本文:
..............................
人間というのはどうしても順境、上手く行っているときが一番気を付けなければならない瞬間です。
相場においても結局大儲けしているときが一番危ない時で注意しなければならない瞬間です。
相場は今日の目の前の取引で終了ではなく、何度も繰り返し取引をこなし続けることになります。
その間、上手く行ったり上手く行かなかったり、大利を出したり大損を出したりと繰り返しながら退場する者は退場し、成功する者は成功していきます。
そうやって長年生き残り続けて相場を張り続けていくと本当に必要なものが見えてきて実はそれは誰もが知っているはずの基本的なものばかりとなるというのがどの分野の世界においても真理のようです。
今日は相場においてそれを考えてみましょう。
相場では何事も起こり得る
あなたがこの銘柄の株価がこれから上がると考えてポジションを取る
これは私もやっている投資家の基本思考です。
このこと自体は仕方がないことであり、こうではないかと考えることは当然やるべきことで、考えて決断して行動しなければそもそも相場を張ることは出来ません。
しかしながらここで大事なことは相場では何事も起こり得るという思考です。
..............................
データの抜粋:
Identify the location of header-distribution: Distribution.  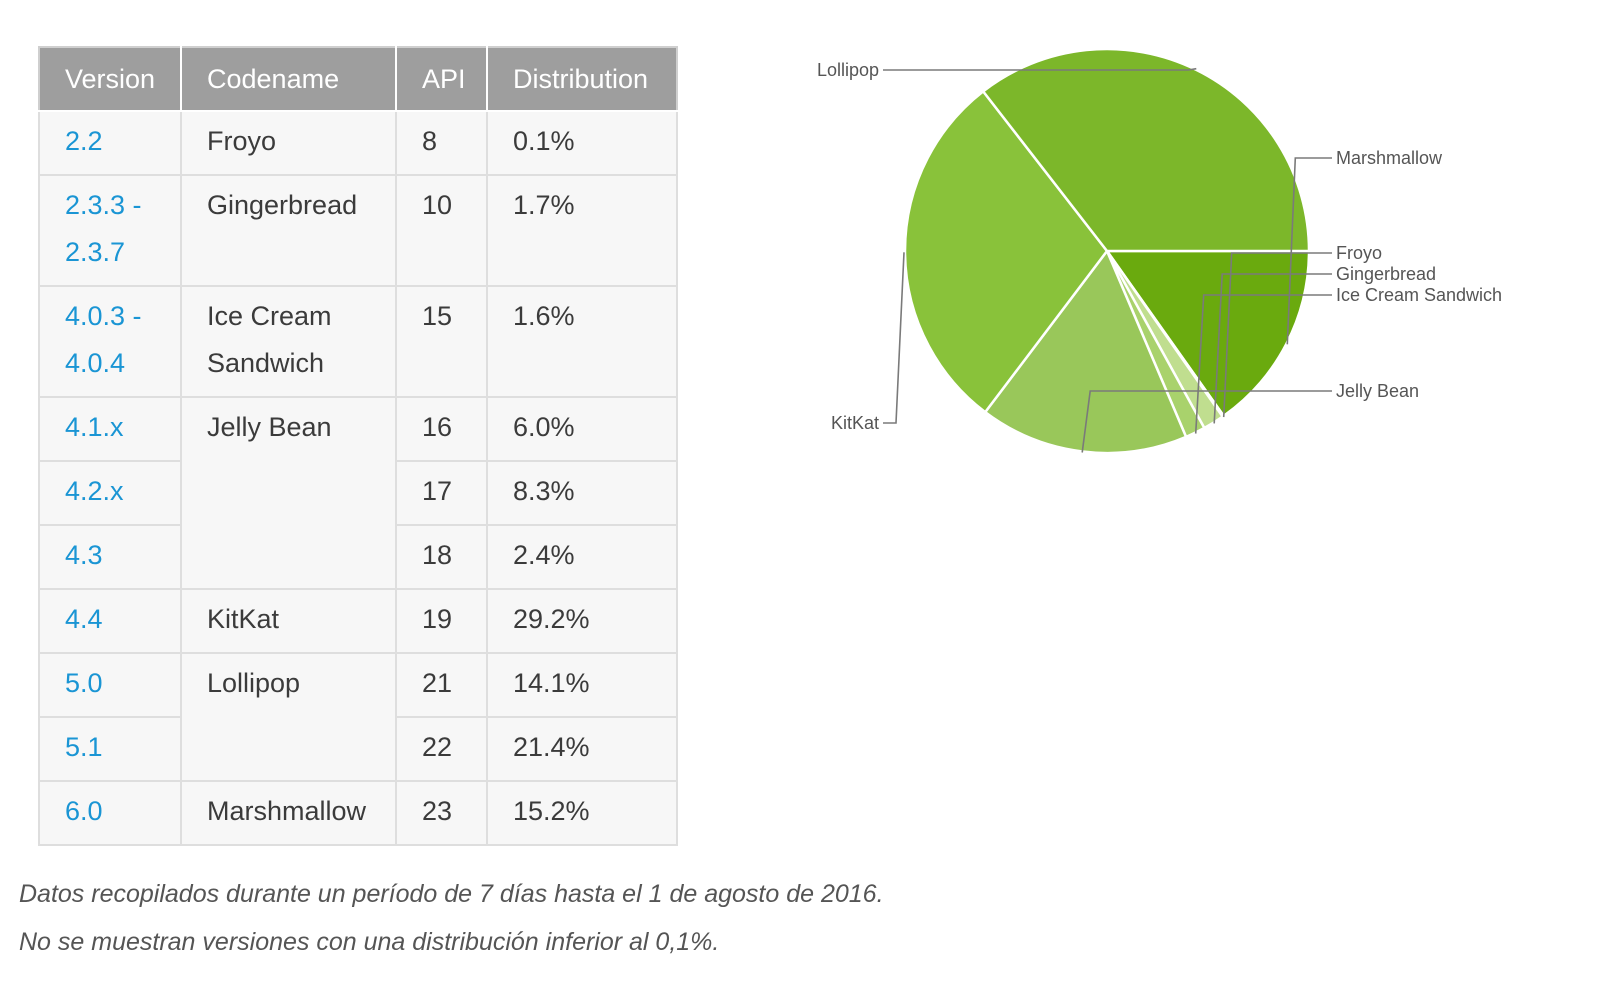
(582, 79).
..............................
取り組む課題:
• a. 本文では、相場で一番危ないのはどんなときだと言っていますか。
• b. 本文で、相場を続けている間に繰り返し起こると書かれていることをすべて挙げてください。
• c. 本文は、株価が上がると考えてポジションを取るような「こうではないか」と考えることを、なぜ当然やるべきことだとしているのですか。
上のデータの行は、本文とは関係ありません。

課題の答え:
• a. 大儲けしているときです。

• b. 上手く行くこと、上手く行かないこと、大利を出すこと、大損を出すこと

• c. 考えて決断して行動しなければ、そもそも相場を張ることができないからです。